#### THE DATA:
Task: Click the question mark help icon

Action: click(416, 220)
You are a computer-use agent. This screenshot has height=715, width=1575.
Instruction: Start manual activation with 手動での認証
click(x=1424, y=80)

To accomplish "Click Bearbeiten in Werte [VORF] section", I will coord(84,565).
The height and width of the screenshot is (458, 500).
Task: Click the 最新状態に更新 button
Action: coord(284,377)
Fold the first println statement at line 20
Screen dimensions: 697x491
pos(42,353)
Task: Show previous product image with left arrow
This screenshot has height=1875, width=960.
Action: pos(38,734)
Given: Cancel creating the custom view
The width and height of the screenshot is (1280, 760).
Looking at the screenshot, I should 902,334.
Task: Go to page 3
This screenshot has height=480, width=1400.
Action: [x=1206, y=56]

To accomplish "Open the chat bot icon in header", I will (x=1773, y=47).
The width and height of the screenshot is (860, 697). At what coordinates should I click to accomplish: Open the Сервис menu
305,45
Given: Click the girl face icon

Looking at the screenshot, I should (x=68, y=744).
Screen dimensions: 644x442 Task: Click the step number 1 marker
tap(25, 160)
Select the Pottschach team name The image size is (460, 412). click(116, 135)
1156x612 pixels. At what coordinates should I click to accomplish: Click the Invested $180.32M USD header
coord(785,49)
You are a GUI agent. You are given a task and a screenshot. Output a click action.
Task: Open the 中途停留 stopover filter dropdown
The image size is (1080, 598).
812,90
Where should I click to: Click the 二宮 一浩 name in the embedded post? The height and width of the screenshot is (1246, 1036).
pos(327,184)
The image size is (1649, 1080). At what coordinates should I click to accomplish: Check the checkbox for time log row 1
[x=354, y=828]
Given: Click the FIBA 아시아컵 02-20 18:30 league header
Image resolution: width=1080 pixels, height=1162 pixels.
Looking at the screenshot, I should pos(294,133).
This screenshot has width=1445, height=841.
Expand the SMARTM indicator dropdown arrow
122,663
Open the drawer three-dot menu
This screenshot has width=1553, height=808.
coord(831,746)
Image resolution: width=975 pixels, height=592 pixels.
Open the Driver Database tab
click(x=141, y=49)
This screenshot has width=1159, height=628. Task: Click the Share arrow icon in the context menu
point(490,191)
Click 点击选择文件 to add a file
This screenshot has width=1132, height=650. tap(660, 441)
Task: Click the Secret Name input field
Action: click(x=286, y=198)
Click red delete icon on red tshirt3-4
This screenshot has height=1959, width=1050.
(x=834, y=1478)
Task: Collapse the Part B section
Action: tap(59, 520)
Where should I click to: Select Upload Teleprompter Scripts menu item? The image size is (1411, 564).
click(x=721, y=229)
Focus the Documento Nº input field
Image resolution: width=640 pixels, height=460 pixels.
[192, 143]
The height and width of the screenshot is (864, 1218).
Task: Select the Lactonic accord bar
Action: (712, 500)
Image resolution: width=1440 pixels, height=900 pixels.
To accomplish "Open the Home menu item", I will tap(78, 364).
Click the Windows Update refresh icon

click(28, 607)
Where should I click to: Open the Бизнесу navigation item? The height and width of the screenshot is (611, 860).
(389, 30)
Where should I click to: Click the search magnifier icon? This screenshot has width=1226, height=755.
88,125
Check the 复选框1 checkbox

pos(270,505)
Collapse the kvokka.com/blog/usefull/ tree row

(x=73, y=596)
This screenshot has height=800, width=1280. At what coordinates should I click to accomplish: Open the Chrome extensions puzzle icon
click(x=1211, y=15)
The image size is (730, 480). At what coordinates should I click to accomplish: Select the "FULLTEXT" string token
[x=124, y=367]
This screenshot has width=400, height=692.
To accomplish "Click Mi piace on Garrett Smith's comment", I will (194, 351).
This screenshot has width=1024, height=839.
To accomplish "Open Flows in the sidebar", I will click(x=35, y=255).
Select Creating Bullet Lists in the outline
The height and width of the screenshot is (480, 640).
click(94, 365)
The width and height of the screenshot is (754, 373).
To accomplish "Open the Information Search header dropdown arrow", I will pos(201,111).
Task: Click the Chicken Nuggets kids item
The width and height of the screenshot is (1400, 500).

#### TASK INSTRUCTIONS:
Reproduce every line of the listing above in which the string "agent" appears.

#### TASK OUTPUT:
You are a computer-use agent. This screenshot has height=715, width=1575.
You are a GUI agent. You are given a task and a screenshot. Output a click action.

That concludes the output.